To everyone who has responded to me ... thank you for your suggestions, support, and, most of all, encouragement!!! L.
More specifics about a journal. Right now I'm using a 2025-2026 monthly/weekly planner. It's a decent size and each day has ample room for notations. Things like pred dose, blood pressure, Dr appts, anything you might want to refer back to later on. It has pages for notes and contacts. I take it with me to Dr visits in case I need to refer back to something while I'm there. Places like Wal-Mart, bookstores have a decent amount of choices so I shop around to find one that suits my needs best.

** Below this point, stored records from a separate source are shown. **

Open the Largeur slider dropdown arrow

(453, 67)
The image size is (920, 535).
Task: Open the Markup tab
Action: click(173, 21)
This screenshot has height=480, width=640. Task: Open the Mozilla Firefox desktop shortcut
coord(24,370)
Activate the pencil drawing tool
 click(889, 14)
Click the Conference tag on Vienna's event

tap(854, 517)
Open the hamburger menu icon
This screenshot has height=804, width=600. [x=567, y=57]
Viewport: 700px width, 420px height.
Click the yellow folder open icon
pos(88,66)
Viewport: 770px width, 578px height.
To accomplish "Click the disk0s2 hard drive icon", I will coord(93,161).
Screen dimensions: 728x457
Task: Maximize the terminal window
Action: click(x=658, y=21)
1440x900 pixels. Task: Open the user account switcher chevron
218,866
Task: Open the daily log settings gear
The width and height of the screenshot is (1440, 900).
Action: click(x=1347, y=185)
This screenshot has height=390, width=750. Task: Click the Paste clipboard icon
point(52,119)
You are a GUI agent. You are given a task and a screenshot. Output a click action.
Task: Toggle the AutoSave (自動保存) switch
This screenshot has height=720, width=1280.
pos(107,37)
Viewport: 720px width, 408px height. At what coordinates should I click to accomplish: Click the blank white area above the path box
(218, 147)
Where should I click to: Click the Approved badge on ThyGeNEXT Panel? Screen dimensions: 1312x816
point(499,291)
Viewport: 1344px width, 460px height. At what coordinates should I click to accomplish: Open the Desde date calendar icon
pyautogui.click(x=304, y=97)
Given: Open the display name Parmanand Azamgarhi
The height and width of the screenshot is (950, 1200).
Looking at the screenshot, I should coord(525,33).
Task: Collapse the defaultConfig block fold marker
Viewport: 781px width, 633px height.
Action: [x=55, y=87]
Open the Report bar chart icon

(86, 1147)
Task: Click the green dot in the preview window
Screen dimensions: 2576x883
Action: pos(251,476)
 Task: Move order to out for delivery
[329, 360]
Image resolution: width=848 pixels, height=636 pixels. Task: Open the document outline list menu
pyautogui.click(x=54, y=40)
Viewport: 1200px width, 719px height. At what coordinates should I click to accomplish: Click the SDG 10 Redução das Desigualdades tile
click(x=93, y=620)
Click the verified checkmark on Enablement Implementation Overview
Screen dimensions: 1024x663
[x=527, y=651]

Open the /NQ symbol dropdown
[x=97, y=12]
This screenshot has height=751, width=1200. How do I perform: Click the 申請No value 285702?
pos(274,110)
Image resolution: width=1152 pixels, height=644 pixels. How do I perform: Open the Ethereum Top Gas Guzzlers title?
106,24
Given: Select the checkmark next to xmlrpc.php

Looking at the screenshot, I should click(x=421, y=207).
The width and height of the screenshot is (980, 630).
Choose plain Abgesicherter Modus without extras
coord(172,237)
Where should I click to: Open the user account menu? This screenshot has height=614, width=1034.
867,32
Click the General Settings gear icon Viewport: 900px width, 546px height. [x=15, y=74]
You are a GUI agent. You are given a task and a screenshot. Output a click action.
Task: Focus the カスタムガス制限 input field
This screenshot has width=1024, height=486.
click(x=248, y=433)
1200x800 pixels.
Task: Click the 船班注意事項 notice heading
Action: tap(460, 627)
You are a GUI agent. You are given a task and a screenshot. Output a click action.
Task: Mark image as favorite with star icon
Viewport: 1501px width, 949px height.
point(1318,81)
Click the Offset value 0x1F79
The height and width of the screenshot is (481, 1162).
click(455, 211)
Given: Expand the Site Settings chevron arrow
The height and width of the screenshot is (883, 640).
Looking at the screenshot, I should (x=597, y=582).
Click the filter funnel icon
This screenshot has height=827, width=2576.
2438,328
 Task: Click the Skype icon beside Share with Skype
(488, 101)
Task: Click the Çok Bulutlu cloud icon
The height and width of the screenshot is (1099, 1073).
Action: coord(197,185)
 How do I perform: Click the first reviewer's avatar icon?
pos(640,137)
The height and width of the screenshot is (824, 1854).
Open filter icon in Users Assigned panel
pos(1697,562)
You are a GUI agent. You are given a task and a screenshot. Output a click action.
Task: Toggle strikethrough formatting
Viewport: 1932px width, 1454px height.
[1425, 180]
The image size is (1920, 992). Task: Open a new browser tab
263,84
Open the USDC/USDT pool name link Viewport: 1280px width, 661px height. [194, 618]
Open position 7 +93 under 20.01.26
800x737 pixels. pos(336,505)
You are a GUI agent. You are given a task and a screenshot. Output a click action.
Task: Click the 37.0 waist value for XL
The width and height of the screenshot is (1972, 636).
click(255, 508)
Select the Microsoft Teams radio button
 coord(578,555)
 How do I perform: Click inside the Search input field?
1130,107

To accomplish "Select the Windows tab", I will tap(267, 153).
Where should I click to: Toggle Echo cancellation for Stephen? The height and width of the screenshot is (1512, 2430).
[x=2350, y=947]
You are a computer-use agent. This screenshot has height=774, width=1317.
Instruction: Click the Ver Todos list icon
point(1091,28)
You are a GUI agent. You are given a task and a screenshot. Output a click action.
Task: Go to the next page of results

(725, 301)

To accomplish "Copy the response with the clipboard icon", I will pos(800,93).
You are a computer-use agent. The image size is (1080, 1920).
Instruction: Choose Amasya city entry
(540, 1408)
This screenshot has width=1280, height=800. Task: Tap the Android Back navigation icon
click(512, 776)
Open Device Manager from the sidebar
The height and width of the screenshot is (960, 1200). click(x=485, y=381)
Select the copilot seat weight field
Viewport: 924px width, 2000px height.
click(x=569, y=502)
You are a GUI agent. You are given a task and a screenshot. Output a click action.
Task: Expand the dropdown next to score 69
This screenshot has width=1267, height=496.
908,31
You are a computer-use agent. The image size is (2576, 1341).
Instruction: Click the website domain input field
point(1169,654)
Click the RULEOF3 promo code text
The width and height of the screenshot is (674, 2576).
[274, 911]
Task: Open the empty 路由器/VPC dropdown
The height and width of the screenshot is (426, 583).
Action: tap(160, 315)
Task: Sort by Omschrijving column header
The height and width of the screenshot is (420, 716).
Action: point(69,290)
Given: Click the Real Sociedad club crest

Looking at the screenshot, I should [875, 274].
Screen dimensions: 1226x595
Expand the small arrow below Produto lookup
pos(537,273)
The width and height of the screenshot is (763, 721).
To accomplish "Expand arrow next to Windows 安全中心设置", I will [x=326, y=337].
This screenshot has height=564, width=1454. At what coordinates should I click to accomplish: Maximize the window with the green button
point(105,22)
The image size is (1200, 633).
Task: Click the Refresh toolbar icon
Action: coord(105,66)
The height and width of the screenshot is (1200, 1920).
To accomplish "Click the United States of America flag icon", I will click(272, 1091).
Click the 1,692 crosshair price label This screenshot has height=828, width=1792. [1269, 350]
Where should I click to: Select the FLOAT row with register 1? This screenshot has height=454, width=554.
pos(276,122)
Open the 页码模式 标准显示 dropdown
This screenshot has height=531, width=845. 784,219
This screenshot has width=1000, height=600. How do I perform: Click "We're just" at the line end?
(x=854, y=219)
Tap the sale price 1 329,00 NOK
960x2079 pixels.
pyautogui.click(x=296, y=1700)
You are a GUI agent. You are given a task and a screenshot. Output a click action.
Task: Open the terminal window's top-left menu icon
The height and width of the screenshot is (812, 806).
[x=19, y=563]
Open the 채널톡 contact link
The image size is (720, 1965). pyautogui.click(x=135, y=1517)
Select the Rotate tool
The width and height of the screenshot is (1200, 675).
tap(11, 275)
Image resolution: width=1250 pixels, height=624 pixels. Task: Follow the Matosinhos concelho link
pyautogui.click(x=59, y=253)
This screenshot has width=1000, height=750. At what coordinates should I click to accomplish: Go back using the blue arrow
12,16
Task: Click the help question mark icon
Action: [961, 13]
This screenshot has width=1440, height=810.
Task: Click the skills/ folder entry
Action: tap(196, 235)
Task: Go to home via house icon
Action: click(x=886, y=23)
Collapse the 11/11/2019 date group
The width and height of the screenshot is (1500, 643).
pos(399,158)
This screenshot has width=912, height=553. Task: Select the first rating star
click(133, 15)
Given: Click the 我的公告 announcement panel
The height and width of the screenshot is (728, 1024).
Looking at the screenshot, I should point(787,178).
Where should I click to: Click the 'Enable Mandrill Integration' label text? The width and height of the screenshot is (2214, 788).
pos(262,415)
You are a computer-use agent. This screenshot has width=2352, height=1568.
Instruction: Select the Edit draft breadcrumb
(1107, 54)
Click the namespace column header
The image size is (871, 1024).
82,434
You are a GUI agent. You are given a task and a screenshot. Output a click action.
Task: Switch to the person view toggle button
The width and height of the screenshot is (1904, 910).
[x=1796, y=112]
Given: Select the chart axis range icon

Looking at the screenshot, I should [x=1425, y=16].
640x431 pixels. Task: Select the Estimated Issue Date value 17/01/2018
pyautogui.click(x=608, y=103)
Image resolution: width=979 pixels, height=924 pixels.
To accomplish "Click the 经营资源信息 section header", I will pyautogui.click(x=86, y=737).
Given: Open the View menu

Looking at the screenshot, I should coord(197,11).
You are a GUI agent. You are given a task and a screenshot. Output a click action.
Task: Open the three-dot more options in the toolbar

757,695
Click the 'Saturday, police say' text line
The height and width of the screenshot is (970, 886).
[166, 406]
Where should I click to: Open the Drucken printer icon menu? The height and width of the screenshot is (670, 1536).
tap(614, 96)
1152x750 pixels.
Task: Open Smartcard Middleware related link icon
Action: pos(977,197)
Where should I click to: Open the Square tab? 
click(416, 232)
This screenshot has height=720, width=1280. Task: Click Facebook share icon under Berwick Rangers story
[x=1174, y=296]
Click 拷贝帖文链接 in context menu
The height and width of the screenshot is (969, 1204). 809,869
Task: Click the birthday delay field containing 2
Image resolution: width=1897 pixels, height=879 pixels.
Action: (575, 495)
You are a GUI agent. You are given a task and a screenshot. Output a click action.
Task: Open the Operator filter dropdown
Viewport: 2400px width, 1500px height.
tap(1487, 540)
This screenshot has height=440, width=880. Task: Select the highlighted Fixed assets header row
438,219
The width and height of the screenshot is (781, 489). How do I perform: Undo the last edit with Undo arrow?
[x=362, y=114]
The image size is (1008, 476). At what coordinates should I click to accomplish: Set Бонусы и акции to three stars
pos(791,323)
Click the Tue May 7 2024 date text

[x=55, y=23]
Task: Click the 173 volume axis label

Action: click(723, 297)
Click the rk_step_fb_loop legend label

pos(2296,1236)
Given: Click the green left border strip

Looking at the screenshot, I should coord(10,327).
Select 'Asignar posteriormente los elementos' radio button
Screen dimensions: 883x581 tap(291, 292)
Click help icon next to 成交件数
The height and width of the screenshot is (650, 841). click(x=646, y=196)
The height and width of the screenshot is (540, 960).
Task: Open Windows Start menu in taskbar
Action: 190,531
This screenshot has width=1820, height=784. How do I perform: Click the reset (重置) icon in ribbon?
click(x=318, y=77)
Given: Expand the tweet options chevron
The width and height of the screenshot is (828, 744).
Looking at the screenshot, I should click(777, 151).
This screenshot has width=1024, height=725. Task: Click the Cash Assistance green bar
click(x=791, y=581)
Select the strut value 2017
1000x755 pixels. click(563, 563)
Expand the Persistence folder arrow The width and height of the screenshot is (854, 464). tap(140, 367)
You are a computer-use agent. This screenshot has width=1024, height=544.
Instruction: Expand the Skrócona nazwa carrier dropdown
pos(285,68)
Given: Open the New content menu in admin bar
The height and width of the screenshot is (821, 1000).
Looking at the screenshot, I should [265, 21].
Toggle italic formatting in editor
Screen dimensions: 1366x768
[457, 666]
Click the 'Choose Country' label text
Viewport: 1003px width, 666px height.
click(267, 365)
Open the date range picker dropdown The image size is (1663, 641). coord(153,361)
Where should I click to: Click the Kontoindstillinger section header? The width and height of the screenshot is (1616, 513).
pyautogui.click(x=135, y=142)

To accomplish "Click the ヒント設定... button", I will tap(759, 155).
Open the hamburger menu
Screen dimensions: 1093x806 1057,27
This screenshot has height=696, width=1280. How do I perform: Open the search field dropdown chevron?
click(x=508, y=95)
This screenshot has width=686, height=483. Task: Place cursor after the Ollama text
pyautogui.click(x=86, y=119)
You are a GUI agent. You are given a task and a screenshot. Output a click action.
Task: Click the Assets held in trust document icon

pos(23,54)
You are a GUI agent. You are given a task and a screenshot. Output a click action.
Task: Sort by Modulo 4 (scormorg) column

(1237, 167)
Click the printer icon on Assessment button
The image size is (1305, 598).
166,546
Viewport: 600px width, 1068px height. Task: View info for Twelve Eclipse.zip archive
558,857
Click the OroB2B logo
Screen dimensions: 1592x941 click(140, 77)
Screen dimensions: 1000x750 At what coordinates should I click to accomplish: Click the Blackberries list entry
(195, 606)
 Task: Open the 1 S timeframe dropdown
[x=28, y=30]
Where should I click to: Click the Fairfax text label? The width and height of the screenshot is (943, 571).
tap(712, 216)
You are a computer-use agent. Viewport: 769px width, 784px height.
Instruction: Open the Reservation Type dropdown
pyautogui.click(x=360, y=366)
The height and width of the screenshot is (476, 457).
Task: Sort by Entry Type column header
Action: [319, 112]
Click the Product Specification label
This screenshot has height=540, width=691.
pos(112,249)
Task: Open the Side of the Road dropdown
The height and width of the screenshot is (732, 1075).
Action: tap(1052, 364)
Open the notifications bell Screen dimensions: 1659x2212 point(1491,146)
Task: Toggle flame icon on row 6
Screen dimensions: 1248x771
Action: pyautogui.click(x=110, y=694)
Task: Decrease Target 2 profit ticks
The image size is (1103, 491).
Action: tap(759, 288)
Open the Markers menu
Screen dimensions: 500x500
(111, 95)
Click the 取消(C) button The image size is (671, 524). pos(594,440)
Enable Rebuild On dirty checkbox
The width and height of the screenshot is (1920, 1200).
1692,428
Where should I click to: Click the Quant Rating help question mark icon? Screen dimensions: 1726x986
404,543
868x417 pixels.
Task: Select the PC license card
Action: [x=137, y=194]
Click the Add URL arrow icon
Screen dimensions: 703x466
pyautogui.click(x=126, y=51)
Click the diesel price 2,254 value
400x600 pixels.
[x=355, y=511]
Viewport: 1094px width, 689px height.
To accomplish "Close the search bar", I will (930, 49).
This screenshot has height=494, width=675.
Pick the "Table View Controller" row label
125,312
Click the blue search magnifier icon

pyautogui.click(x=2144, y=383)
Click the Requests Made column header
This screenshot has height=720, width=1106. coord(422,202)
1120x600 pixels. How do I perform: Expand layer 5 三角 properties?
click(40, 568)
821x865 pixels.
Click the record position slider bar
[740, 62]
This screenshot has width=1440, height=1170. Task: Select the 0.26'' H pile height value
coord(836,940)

I hate that you “joined our club” but I am glad you found the forum. I was diagnosed about four months ago and have been on 10mg of prednisone ever since. I am keeping track of things I think might be affect my pain levels. I thought maybe barometric pressure dropping was a cause of flare ups, but today and yesterday we are experiencing high pressure and I am not doing well. I am watching diet (recording what I eat) by trying to adhere to a Mediterranean diet as much as possible. I am exercising (rucking) when I can. The doctor started me on Methotrexate a few weeks ago along with Folic Acid. I agree with our the rest of our club that PMR is unique to each one of us in ways. I wish the best for you. Please keep us posted and keep asking questions. The shared answers help us all!